Mulder finished with 74 points and earned $125,000.
“I knew going into today I needed to make a bunch of birdies, and I didn’t make many putts the last few days,” Mulder said. “Today is one of those days I knew I had to. Luckily they started rolling in, and you start getting that, there’s kind of a vibe out there. It’s kind of a feeling at times. Our group had it. And I had it. And that’s all that really matters. It was a fun day, and I’m glad I finished it off.”
Second-round leader Fish had a 19-point day, missing a 12-foot eagle putt on 18. The former tennis player made $60,000.

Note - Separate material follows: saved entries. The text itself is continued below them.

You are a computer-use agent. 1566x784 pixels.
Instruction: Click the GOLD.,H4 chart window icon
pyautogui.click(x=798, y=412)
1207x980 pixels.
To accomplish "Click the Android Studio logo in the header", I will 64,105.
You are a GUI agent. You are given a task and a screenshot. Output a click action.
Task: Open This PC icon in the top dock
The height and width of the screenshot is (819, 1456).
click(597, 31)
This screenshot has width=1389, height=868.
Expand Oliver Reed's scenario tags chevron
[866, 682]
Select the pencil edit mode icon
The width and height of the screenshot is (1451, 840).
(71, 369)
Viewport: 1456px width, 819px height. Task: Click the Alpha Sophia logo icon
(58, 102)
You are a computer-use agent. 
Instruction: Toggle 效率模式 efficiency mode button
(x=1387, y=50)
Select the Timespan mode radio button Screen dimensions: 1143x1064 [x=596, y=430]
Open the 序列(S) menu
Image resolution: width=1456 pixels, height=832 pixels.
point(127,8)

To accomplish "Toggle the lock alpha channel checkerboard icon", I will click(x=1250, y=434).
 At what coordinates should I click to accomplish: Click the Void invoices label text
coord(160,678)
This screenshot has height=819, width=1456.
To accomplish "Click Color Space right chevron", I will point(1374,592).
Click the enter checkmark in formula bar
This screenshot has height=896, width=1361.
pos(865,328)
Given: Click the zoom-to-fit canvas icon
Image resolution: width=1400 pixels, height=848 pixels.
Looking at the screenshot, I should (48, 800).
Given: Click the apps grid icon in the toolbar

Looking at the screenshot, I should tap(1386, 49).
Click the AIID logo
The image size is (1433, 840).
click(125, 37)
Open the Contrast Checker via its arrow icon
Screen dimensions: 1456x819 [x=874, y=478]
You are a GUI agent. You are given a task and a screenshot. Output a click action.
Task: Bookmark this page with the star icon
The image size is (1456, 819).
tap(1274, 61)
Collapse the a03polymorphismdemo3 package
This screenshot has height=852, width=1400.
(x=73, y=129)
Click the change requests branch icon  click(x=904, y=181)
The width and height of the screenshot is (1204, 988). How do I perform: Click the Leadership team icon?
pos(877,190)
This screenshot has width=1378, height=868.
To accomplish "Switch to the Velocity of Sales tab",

“It wasn’t a very tough putt,” Fish said. “In the context of the rest of the putts throughout the week, weekend, that was a relatively easy one.”
Actor Jack Wagner was third at 67, followed by former hockey players Jeremy Roenick (66) and Mike Modano (65). Entertainer Justin Timberlake was 21st with 35 points, and two-time NBA MVP Stephen Curry tied for 27th with 28 points. Charles Barkley was last among the 82 finishers with minus-100 points — 30 points behind 81st-place Larry the Cable Guy.
At Battle Creek, Belgium’s Laura Gonzalez Escallon won the FireKeepers Casino Hotel Championship for her first tour title when rain washed out at the final round.
Play began on time Sunday at 7:30 a.m., but was halted at 9:25 a.m. Rain and lightning continued through the early afternoon and play didn’t resume.
The 25-year-old Gonzalez matched the Symetra Tour’s 36-hole scoring record of 15-under 129 at Battle Creek Country Club, shooting a 65 on Friday and a course-record 64 on Saturday to open a six-stroke lead over Ally McDonald. Gonzalez Escallon earned $15,000 and a spot in The Evian Championship in September.
Gonzalez Escallon jumped from 38th to 16th on the money list with $31,053. The top 10 at the end of the season will earn LPGA Tour cards.
McDonald also earned a spot in The Evian. She birdied her final hole Saturday for a 66.